Quali sono i tuoi autori di riferimento?
Leggo molto, non ho autori preferiti, anche se adoro Camilleri e Manzini per quanto riguarda i “gialli” più classici. Amo in particolare le storie più gotiche, quindi Anne Rice per quanto riguarda vampiri e streghe, e i classici gotici e horror ottocenteschi (Poe, Shelley ecc.). I romanzi però che più mi hanno intrigato sono stati Il codice Da Vinci (e solo quello) di Dan Brown e Il pendolo di Foucault di Eco. Il mio romanzo preferito però resta I cacciatori delle tenebre, di Barbara Hambly.
Dove vivi e dove hai vissuto in passato?
Ho vissuto per tanti anni a Torino, di cui conosco ogni angolo e storia, poi alla tenera età di 51 anni ho tentato l’avventura trasferendomi all’isola d’Elba e ora, da qualche mese, vivo vicino al lago di Garda, in provincia di Brescia.
Dal punto di vista letterario, quali sono i tuoi progetti per il futuro?

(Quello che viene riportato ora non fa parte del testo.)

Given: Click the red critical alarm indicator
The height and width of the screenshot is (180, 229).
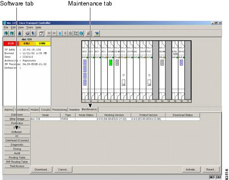Looking at the screenshot, I should 11,43.
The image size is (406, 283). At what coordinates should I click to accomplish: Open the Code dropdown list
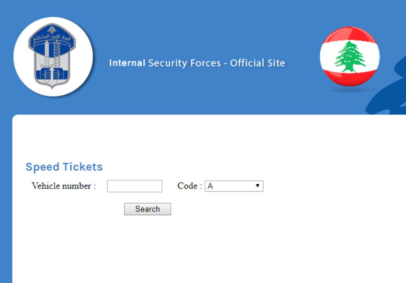point(234,186)
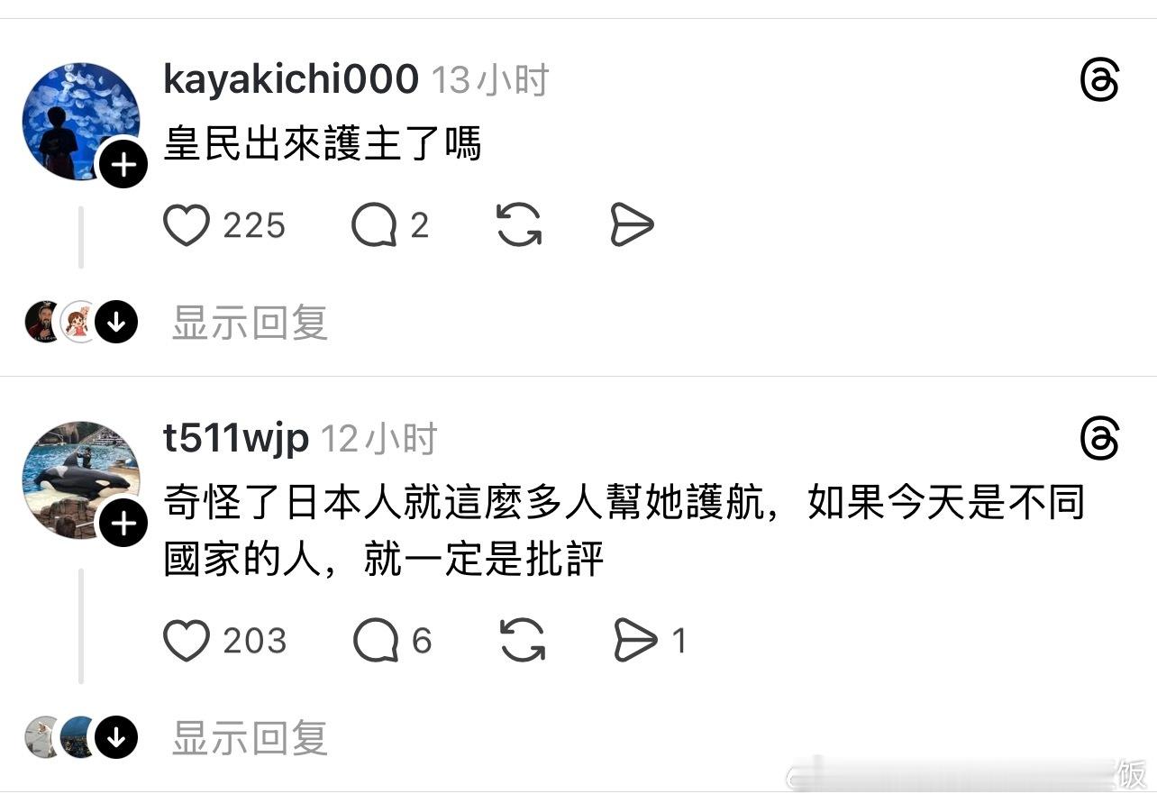Open replies via comment bubble on kayakichi000's post
This screenshot has height=803, width=1157.
coord(374,225)
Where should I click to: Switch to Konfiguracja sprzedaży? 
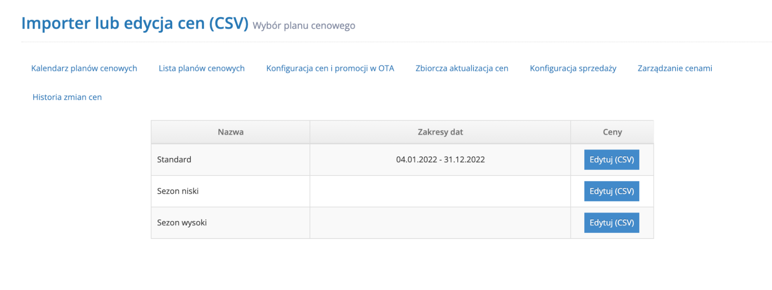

La chiave di smeraldo era il mio primo romanzo completo, e come tale ho voluto lavorarci su fino alla versione definitiva. Ne ho altri nel cassetto, perché scrivo da sempre (anche se mi dedico più a racconti brevi che a romanzi completi), e sto già lavorando al secondo che è sempre un paranormal thriller ma stavolta affronta tematiche molto diverse, decisamente più horror (ma pur sempre “reali”). Diciamo che il tema de La chiave di smeraldo è un tema più metafisico, una specie di viaggio spirituale e un percorso di crescita del protagonista, mentre quello su cui lavoro adesso ha delle implicazioni più tipicamente “gialle” e horror. Il mio vero timore però, essendo molto soddisfatto del risultato ottenuto con il mio primo lavoro, è che il secondo non sia alla sua altezza e questo davvero mi spaventa.